Complex Neural Networks

Autor: Ren-Cheng Huang, 黃仁成
Rok vydání: 2000
Druh dokumentu: 學位論文 ; thesis
Popis: 88
This thesis focuses on how to use neural networks dealing with complex-valued problem. The famously neural structure due to its uniquely nonlinear in/out mapping characteristic, represents well-suited ability in many nonlinear and complex systems.
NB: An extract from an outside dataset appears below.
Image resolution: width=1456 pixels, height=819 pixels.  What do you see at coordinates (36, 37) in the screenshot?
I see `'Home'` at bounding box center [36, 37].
Generalize to the rapidly growth field of signal processing, complex-valued neural networks can be treated as adaptive algorithm for target detection and interference canceling. However traditional back-propagation method need to decide optimal learning rate through experiment repeatedly, it is not suitable to design a high reliability intelligent system. In this thesis, we propose an effective scheme to overcome channel distortion emerged form the digital communication environment. A real-time learning algorithm to cope with complex-valued signal is derived from the extended Kalman filter(EKF). Furthermore, in order to reduce computational complexity we adopt a decomposed method known as node decoupled EKF (NDEKF). Compared with back-propagation method, EKF has several advantages at least. (1) The Kalman gain with dynamic update is used to replace the learning rate. (2) It isn’t sensitive to the initial value of parameter for training problem. (3) The rapidly learning ability. (4) The parallel computing can be speeded up via VLSI technology. Furthermore, we combine complex-valued neural networks with decision feedback equalizer and simulate the baseband signal through QAM or PSK modulation. Finally, we compares with other method via wireless transmission channel, which has different characteristic. The experiment results show that our scheme is robust and accurate.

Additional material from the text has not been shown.